------ Input data ------

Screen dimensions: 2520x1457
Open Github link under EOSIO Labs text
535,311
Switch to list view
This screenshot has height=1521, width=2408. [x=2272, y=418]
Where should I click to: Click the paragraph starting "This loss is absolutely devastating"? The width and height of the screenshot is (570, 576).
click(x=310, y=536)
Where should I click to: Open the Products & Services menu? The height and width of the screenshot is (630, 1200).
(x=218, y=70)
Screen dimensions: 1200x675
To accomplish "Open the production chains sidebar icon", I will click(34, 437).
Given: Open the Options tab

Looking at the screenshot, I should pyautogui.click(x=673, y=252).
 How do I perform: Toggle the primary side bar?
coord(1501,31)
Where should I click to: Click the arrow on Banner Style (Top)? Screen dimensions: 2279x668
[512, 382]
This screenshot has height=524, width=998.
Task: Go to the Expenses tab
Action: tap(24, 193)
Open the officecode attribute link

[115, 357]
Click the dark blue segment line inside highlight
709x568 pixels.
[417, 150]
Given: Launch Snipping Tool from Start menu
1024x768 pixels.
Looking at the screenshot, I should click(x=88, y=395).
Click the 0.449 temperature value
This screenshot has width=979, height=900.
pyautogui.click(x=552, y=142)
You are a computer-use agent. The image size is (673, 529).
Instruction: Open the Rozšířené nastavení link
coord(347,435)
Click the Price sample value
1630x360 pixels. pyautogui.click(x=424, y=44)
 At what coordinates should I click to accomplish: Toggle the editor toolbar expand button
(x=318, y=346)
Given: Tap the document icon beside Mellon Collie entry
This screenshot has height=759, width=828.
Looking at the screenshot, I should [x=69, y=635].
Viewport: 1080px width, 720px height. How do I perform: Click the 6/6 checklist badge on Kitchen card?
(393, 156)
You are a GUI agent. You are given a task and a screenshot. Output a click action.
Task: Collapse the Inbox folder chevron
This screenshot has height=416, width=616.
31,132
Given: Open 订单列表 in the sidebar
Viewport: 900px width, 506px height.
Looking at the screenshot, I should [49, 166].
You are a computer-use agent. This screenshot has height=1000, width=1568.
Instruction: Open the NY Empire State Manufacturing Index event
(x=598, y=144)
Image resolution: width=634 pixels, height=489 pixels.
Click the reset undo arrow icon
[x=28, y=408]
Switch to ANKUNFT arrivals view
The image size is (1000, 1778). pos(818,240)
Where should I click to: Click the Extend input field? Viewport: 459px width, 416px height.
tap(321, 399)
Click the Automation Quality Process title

------

_Required work_
Write out all the entries again, changing each "Where should I click to" to "Where do I click to" and keeping everything else the same.

_The answer_
Screen dimensions: 2520x1457
Open Github link under EOSIO Labs text
535,311
Switch to list view
This screenshot has height=1521, width=2408. [x=2272, y=418]
Where do I click to: Click the paragraph starting "This loss is absolutely devastating"? The width and height of the screenshot is (570, 576).
click(x=310, y=536)
Where do I click to: Open the Products & Services menu? The height and width of the screenshot is (630, 1200).
(x=218, y=70)
Screen dimensions: 1200x675
To accomplish "Open the production chains sidebar icon", I will click(34, 437).
Given: Open the Options tab

Looking at the screenshot, I should pyautogui.click(x=673, y=252).
 How do I perform: Toggle the primary side bar?
coord(1501,31)
Where do I click to: Click the arrow on Banner Style (Top)? Screen dimensions: 2279x668
[512, 382]
This screenshot has height=524, width=998.
Task: Go to the Expenses tab
Action: tap(24, 193)
Open the officecode attribute link

[115, 357]
Click the dark blue segment line inside highlight
709x568 pixels.
[417, 150]
Given: Launch Snipping Tool from Start menu
1024x768 pixels.
Looking at the screenshot, I should click(x=88, y=395).
Click the 0.449 temperature value
This screenshot has width=979, height=900.
pyautogui.click(x=552, y=142)
You are a computer-use agent. The image size is (673, 529).
Instruction: Open the Rozšířené nastavení link
coord(347,435)
Click the Price sample value
1630x360 pixels. pyautogui.click(x=424, y=44)
 At what coordinates should I click to accomplish: Toggle the editor toolbar expand button
(x=318, y=346)
Given: Tap the document icon beside Mellon Collie entry
This screenshot has height=759, width=828.
Looking at the screenshot, I should [x=69, y=635].
Viewport: 1080px width, 720px height. How do I perform: Click the 6/6 checklist badge on Kitchen card?
(393, 156)
You are a GUI agent. You are given a task and a screenshot. Output a click action.
Task: Collapse the Inbox folder chevron
This screenshot has height=416, width=616.
31,132
Given: Open 订单列表 in the sidebar
Viewport: 900px width, 506px height.
Looking at the screenshot, I should [49, 166].
You are a computer-use agent. This screenshot has height=1000, width=1568.
Instruction: Open the NY Empire State Manufacturing Index event
(x=598, y=144)
Image resolution: width=634 pixels, height=489 pixels.
Click the reset undo arrow icon
[x=28, y=408]
Switch to ANKUNFT arrivals view
The image size is (1000, 1778). pos(818,240)
Where do I click to: Click the Extend input field? Viewport: 459px width, 416px height.
tap(321, 399)
Click the Automation Quality Process title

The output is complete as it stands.